PROVIDED DATA –
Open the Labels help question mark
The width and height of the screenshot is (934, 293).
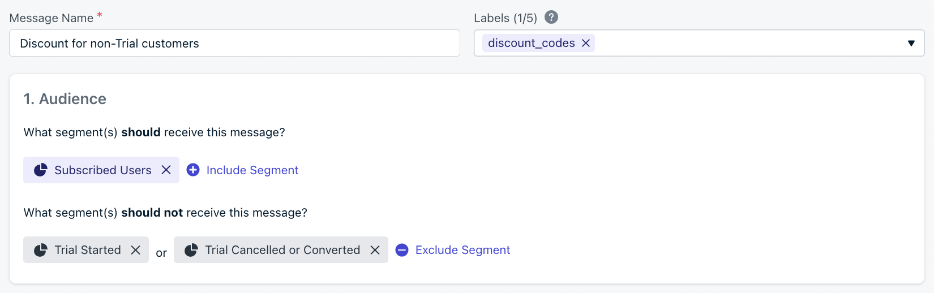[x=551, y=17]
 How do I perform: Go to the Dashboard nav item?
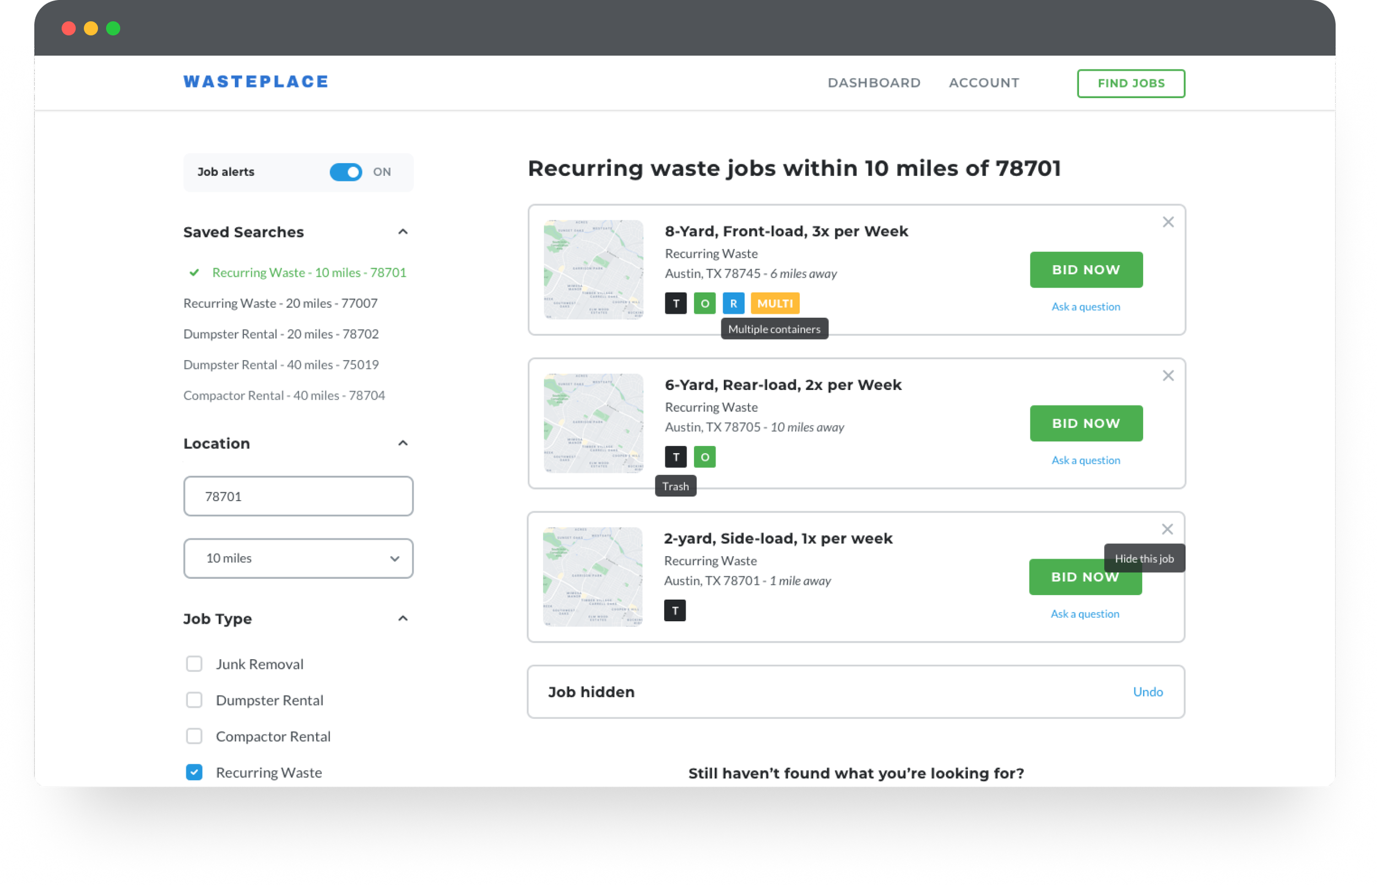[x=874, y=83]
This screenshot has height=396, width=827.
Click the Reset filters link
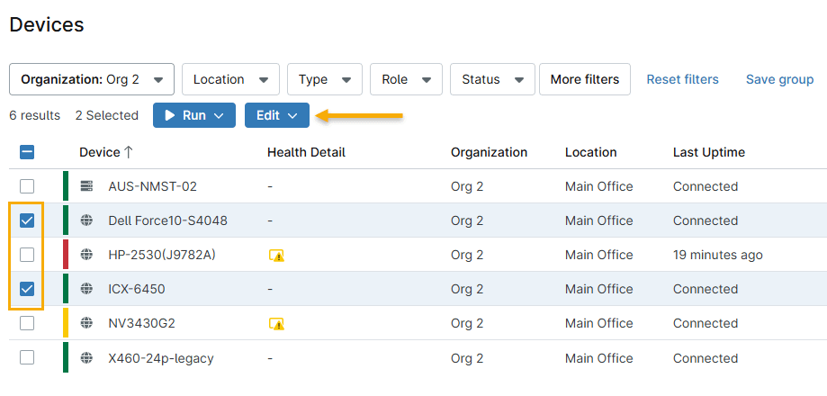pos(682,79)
--
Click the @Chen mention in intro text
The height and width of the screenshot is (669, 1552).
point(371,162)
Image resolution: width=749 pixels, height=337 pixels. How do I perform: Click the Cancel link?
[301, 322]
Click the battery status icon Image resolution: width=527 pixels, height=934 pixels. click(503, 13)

GIVEN PROBLEM –
Please repeat the lines from the line with "Open the Labels help question mark" to the line with "pos(682,79)", swapping "screenshot" for "image" and changing nothing else. Leave the pictures out.

RESULT FOR THIS TASK –
Open the Labels help question mark
The width and height of the image is (934, 293).
[x=551, y=17]
 How do I perform: Go to the Dashboard nav item?
[x=874, y=83]
This image has height=396, width=827.
Click the Reset filters link
pos(682,79)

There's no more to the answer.